What This Is and Is Not
This is a bear market correction of a magnitude consistent with Bitcoin’s historical cycles. The four previous post-halving cycles all included corrections of 30-50% before resuming their upward trajectory — though past patterns do not guarantee future results.
This is not a repeat of the 2022 structural crisis, which was driven by the collapse of centralized lending platforms (Celsius, BlockFi, FTX) that created contagion risk across the ecosystem. No comparable institutional failure has triggered the current decline. The selling is driven by leverage unwinding, institutional rebalancing, and macroeconomic headwinds — painful but structurally different from fraud-induced collapses.
The range that analysts are watching as of late February is $65,000-$75,000 for consolidation, with a reclaim of $90,000 needed to shift the technical structure back to bullish. The downside risk, if current support fails, extends toward $60,000 or lower.

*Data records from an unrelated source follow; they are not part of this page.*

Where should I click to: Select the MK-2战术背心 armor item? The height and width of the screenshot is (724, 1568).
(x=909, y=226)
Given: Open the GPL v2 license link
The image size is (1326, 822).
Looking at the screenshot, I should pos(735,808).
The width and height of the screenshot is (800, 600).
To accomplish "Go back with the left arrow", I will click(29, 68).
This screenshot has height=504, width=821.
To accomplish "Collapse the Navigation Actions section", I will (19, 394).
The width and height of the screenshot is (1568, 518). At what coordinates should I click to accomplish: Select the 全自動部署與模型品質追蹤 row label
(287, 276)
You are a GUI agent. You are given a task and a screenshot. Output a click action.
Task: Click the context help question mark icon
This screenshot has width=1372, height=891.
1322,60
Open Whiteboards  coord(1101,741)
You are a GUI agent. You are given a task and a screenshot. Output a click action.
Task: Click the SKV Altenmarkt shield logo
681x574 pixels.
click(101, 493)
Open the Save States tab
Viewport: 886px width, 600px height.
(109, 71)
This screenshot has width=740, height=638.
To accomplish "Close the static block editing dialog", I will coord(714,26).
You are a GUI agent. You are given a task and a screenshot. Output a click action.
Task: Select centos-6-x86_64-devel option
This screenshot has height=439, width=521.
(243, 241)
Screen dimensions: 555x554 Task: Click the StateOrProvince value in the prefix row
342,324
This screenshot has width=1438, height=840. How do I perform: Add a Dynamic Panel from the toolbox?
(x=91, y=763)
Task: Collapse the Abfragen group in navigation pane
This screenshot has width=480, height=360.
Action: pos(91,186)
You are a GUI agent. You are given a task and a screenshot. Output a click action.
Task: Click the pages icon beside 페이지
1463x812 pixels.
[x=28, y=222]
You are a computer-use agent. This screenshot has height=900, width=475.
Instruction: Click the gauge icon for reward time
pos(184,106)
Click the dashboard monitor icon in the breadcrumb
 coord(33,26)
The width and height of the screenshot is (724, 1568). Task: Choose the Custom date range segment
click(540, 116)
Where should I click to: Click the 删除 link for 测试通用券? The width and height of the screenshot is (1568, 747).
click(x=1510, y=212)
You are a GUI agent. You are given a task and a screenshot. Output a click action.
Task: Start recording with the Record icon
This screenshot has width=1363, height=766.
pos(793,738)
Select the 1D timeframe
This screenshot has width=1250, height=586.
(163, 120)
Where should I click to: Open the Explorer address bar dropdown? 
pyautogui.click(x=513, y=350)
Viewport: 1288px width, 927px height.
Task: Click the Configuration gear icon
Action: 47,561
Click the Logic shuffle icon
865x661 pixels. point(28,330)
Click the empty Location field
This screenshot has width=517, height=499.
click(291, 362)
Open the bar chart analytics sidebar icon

For investors holding Bitcoin, the relevant question is not whether the price will recover (it may or may not) but whether their position size and time horizon can survive the volatility. The crash itself is the answer to a question the market has been asking since the ETF-driven rally began: what happens when the leverage unwinds? Now everyone knows.
Sources:
1. CNBC — Bitcoin Drops 15%, Breaks Below $61,000 as Sell-Off Intensifies (February 2026)
2. VanEck — What Triggered Bitcoin’s Major Selloff in February 2026? (February 2026)
3. CryptoTicker — Bitcoin Price Analysis: What to Expect for the Rest of February 2026 (February 2026)
4. CoinDCX — Bitcoin Price Prediction February 2026 (February 2026)
5. CoinPedia — Bitcoin Price Prediction 2026-2031 (February 2026)
6. BeInCrypto — Bitcoin Price Prediction: What to Expect in February 2026 (February 2026) 7. Yahoo Finance — Bitcoin Futures February 2026
Disclaimer: This article analyzes cryptocurrency market data for informational purposes. It does not constitute financial or investment advice. Cryptocurrency markets are extremely volatile, and past performance does not guarantee future results. Never invest more than you can afford to lose. Consult a licensed financial advisor before making investment decisions.